Electric Child also features tracks that take inspiration from controversial topics, such as the pulsing electronica of ‘Finland’. The track is weaved around samples of a speech that Hitler gave in 1939 in response to Roosevelt’s demand that Germany not attack certain countries. DeMarre conceived of the track as a response to the recent rise of nationalist tendencies across the world.
Elsewhere, the mesmerising fractured rhythms of ’Disco Nnect’ draws inspiration from the final minutes in the TEPCO control centre in 2011, when the nuclear meltdown at the Fukushima power plant was imminent. The track also contains audio communication TEPCO was forced to release. This theme of nuclear disaster in Japan looms large over the album and Johan & Vedder’s video for the track ‘State Of Flux’ contains imagery from the forbidden zone in Fukushima Prefecture.
It’s also a concept that carries over into ‘Silverlining in Shinjuku’, whose squelchy electronics were inspired by an article revolving around “Silver Porn,” a trend in Japan where senior citizens find a second career appearing in porno films made in the red light district of Tokyo. ‘Silverlining in Shinjuku’ offers up a reflection on how life would be affected if a nuclear fallout had reached Tokyo. The track is peppered with indistinct vocal samples lending it a slight sense of unease.
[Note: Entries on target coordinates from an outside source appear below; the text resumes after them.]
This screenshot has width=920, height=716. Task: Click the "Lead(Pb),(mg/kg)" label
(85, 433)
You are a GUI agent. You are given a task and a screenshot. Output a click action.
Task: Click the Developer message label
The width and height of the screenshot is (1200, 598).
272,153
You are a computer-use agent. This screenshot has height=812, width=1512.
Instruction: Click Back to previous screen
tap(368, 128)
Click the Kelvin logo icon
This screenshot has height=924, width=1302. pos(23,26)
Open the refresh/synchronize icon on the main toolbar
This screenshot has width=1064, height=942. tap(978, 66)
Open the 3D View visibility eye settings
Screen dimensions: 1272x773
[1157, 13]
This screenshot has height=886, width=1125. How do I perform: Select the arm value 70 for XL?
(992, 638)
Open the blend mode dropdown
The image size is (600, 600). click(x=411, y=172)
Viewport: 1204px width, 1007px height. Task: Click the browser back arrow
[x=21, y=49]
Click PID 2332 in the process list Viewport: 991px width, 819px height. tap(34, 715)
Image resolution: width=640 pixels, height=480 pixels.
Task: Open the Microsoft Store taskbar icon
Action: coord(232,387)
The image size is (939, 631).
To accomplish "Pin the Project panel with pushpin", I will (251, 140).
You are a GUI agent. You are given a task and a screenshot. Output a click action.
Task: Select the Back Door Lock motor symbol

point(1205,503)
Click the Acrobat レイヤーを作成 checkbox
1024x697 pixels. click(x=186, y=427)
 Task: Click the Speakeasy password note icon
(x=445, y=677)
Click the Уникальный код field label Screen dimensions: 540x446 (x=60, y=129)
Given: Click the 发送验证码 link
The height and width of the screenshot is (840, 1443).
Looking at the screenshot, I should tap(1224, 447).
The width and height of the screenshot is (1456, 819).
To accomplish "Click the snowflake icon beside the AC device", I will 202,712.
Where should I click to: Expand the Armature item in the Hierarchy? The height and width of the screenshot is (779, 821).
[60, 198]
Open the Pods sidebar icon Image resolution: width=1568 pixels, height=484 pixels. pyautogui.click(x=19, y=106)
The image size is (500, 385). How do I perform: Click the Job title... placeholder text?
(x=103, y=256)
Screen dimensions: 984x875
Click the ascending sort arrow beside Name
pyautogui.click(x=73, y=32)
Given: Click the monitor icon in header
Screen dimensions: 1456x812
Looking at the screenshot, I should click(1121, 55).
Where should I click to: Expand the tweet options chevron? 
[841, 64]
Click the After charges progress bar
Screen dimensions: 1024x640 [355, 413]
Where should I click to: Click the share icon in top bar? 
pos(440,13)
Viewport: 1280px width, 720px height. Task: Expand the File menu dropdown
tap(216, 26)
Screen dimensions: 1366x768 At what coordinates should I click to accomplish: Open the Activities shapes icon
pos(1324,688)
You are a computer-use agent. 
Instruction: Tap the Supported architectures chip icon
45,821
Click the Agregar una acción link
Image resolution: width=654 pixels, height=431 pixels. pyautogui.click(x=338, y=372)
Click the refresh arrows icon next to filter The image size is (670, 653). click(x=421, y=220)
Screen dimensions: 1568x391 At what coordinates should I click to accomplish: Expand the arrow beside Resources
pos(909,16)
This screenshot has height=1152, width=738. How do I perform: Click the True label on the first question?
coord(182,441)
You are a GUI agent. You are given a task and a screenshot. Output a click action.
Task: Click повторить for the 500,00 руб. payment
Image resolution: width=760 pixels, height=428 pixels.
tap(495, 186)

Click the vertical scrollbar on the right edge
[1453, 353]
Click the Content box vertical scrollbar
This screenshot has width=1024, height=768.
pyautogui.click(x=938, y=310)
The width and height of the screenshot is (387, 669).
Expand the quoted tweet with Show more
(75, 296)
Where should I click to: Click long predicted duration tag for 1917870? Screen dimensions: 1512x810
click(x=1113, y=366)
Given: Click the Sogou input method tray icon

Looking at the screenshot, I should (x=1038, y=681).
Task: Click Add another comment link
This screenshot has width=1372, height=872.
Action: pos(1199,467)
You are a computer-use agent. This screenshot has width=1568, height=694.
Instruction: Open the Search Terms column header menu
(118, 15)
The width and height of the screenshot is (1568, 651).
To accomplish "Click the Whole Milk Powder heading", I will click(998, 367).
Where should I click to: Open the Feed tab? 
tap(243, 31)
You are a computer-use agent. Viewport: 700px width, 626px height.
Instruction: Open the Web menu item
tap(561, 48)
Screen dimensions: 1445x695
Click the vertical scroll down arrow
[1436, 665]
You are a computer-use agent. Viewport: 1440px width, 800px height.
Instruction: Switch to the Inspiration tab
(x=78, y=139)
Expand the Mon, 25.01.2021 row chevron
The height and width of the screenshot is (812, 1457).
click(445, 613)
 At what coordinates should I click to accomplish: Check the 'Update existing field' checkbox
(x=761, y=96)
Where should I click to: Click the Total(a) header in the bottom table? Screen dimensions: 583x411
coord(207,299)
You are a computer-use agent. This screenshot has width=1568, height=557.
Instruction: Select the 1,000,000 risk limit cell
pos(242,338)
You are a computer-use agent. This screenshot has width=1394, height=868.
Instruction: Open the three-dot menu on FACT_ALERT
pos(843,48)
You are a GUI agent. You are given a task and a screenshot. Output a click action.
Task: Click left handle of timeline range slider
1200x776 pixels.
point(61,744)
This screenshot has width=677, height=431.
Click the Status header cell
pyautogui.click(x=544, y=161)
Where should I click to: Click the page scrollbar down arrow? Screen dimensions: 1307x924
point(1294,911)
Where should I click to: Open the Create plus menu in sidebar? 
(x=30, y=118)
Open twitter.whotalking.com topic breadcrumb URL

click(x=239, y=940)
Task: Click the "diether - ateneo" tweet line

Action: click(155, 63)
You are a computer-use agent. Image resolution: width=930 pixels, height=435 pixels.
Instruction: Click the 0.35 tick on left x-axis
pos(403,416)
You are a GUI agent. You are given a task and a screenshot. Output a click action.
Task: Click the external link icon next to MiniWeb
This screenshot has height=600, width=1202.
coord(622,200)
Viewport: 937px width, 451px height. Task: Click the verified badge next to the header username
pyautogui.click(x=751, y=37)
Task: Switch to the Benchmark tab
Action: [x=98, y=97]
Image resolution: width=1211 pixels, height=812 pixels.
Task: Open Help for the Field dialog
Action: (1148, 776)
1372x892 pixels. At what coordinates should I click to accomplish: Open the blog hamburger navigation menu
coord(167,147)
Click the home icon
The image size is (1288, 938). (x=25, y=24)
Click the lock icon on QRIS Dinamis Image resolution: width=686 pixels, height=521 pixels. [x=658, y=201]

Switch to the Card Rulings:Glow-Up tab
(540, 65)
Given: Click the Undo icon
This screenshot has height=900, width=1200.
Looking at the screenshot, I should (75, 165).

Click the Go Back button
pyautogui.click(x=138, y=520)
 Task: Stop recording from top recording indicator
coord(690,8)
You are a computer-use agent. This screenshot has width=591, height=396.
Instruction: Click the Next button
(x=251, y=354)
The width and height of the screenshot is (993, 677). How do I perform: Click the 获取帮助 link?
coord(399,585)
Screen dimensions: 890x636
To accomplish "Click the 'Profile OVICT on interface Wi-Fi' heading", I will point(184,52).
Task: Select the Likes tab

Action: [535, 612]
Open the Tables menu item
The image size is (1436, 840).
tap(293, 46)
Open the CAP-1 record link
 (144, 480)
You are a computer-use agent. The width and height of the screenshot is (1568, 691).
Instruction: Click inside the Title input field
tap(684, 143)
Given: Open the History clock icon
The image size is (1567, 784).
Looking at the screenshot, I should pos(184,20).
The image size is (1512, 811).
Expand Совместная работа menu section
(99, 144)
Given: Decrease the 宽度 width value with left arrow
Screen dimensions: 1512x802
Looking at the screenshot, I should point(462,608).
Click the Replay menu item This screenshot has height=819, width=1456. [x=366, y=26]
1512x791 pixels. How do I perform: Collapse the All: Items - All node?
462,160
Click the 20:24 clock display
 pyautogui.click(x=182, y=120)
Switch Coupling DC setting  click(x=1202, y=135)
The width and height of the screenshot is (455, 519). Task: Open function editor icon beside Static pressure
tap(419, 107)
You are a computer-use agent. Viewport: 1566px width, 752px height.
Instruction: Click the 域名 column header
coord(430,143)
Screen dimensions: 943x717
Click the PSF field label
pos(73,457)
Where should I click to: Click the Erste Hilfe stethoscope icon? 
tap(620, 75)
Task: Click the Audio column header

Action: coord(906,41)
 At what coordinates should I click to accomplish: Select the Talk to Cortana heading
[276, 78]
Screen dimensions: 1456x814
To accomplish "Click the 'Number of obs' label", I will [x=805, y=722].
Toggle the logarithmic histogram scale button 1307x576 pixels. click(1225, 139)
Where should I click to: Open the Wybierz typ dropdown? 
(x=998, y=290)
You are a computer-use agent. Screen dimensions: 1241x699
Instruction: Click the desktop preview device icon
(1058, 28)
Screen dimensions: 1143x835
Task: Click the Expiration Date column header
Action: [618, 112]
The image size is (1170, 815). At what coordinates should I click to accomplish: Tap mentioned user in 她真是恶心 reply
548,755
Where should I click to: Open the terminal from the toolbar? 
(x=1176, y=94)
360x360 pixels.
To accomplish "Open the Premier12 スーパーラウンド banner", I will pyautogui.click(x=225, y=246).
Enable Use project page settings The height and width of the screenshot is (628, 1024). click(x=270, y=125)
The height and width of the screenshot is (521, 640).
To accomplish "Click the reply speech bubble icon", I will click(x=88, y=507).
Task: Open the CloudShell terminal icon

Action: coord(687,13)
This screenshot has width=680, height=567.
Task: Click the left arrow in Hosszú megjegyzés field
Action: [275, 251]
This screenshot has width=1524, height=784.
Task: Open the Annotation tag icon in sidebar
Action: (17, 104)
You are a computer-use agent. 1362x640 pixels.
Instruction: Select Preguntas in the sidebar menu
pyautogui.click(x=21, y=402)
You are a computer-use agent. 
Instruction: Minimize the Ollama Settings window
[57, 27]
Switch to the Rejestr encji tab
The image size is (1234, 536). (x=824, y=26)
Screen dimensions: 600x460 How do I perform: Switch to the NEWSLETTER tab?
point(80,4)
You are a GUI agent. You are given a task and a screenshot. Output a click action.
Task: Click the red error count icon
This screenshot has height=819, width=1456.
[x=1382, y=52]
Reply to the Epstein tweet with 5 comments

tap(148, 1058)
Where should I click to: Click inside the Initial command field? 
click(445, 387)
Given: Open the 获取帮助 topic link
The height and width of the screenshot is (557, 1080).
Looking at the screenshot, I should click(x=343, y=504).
‘Like To Feel Your Blip’ has hints of Leftfield in its bassy rhythms while tracks such as ‘Aggregat’ and ‘Clavius’ offer a much simpler slice of electronica that casts a nod to the more melodic elements of the German school of electronic music (think Tangerine Dream or Cluster).
There’s nods to the iconic Blade Runner score by Vangelis on ‘Portoplasm’ whose slightly out of phase synths pulse in and out lending it a ’70s cinematic feel, the sort of thing that Italian pro rock outfit Goblin made such an art out of. Elsewhere, ‘Echospace’ has a warm analogue feel to it overlaid with dreampop synths that convey a sense of comfortable fuzziness.
Described as “atmospheric music with the weight of tape machines and synths from the ’70s and ’80s”, the album does call to mind elements of synthwave and fans of the likes of the Stranger Things soundtrack will find common ground here. But in Electric Child, DeMarre has assembled an album that still carries its own identity and manages to convey an inspired soundtrack ambience.
Electric Child is due for release digitally on 20th March 2017 via Hommebot.